• EXERCISE REQUIREMENTS
Below are some records. Return exactly the lines from the one containing "This screenshot has height=227, width=503." through the one containing "You are a computer-use agent. This", both included, and only those.

### DATASET ENTRIES

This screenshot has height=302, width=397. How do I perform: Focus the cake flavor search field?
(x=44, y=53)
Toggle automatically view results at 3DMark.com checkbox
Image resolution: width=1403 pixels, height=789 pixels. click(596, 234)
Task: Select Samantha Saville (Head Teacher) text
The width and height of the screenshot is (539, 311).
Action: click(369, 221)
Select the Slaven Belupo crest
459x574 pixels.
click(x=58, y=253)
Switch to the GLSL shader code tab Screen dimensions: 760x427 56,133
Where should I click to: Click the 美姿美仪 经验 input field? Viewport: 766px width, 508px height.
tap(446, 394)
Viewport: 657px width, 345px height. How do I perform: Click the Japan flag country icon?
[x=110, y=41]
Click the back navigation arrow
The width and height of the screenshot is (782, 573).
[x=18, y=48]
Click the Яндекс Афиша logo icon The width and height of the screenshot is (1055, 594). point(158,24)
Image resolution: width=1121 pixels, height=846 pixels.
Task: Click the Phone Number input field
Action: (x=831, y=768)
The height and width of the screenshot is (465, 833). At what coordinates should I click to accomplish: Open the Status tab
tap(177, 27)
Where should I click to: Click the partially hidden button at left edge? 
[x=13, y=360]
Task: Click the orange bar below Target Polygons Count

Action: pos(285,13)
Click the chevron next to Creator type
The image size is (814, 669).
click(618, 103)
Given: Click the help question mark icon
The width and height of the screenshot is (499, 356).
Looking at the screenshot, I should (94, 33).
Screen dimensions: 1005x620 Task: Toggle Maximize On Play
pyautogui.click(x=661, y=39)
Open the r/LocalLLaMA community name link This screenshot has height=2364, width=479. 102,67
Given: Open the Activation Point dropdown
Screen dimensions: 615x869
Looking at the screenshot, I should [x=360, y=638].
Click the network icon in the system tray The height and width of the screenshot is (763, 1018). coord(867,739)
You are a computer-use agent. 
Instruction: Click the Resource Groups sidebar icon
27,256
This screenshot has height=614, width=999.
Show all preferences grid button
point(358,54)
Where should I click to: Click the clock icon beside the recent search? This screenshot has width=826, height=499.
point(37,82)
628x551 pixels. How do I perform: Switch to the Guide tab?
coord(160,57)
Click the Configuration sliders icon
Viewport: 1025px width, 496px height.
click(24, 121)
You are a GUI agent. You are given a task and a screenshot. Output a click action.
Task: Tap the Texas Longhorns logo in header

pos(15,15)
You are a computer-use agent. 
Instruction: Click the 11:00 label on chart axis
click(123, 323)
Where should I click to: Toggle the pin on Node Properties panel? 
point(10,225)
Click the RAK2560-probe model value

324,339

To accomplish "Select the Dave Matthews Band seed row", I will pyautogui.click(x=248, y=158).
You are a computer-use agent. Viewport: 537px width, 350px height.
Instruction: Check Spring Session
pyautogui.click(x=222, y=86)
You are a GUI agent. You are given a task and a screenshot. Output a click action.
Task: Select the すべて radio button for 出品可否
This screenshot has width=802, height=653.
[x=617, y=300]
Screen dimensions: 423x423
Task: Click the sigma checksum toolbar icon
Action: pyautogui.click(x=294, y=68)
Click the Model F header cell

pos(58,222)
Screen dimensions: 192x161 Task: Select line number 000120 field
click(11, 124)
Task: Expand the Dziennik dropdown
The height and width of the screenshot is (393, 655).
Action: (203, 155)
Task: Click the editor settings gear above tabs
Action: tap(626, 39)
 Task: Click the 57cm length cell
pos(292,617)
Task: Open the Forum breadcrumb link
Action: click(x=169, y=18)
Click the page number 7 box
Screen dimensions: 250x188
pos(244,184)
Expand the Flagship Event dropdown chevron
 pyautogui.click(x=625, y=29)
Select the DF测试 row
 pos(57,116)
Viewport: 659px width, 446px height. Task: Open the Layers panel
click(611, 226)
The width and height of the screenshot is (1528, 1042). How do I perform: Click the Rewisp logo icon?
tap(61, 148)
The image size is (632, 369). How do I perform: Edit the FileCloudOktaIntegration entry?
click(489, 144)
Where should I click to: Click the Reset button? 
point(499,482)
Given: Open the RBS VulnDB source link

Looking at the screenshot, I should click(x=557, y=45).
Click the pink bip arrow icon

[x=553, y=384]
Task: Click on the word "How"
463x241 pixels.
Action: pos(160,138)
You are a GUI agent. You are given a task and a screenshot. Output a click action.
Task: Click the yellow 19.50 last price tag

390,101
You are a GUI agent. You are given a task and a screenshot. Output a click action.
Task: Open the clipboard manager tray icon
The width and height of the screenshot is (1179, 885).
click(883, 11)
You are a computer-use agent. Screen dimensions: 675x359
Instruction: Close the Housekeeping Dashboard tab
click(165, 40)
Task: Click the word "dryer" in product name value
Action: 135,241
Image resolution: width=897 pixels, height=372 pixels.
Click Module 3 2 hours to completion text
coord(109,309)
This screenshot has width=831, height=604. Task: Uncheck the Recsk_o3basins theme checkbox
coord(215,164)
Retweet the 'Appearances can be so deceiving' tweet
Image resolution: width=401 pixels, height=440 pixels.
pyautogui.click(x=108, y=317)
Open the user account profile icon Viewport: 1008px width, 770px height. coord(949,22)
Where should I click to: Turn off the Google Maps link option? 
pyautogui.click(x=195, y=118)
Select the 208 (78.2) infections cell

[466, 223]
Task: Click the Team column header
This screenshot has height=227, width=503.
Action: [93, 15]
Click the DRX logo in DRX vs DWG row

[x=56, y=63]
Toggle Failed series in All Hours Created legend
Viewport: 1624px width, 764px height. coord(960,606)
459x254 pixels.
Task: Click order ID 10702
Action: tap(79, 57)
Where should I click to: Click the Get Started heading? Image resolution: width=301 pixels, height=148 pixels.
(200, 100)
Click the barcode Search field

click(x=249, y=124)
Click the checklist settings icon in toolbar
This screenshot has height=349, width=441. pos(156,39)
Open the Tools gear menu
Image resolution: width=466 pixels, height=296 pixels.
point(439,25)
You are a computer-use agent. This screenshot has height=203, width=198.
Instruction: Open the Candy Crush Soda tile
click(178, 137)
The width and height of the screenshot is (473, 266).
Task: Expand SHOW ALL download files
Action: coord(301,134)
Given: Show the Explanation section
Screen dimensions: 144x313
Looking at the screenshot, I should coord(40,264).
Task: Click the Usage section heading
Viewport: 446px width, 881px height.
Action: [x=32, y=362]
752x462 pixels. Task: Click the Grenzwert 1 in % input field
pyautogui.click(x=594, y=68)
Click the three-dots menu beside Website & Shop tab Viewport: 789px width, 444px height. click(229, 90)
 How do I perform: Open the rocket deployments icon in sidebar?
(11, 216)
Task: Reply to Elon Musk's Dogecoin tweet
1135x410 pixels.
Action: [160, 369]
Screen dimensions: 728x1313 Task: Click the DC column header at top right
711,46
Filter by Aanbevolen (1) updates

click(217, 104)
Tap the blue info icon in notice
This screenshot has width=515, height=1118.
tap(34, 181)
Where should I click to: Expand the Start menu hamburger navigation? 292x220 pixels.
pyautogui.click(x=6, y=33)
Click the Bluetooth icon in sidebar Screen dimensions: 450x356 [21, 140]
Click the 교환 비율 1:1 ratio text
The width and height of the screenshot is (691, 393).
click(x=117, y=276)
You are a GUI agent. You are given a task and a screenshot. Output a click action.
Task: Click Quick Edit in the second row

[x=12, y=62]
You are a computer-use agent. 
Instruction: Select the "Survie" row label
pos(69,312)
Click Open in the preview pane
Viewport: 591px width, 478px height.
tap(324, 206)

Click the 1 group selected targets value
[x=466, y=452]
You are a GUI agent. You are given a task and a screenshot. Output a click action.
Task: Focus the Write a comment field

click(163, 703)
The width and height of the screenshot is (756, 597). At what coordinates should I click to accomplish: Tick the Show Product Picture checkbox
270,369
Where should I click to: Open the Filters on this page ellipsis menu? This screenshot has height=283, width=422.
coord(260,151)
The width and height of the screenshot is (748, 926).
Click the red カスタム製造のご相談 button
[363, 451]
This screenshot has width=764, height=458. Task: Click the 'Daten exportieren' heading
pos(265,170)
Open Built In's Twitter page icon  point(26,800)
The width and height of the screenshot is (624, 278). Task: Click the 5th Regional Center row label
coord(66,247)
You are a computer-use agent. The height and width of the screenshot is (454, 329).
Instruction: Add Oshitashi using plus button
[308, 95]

######

• EXERCISE RESULT
This screenshot has height=227, width=503.
Action: [93, 15]
Click the DRX logo in DRX vs DWG row

[x=56, y=63]
Toggle Failed series in All Hours Created legend
Viewport: 1624px width, 764px height. coord(960,606)
459x254 pixels.
Task: Click order ID 10702
Action: tap(79, 57)
Where should I click to: Click the Get Started heading? Image resolution: width=301 pixels, height=148 pixels.
(200, 100)
Click the barcode Search field

click(x=249, y=124)
Click the checklist settings icon in toolbar
This screenshot has height=349, width=441. pos(156,39)
Open the Tools gear menu
Image resolution: width=466 pixels, height=296 pixels.
point(439,25)
You are a computer-use agent. This screenshot has height=203, width=198.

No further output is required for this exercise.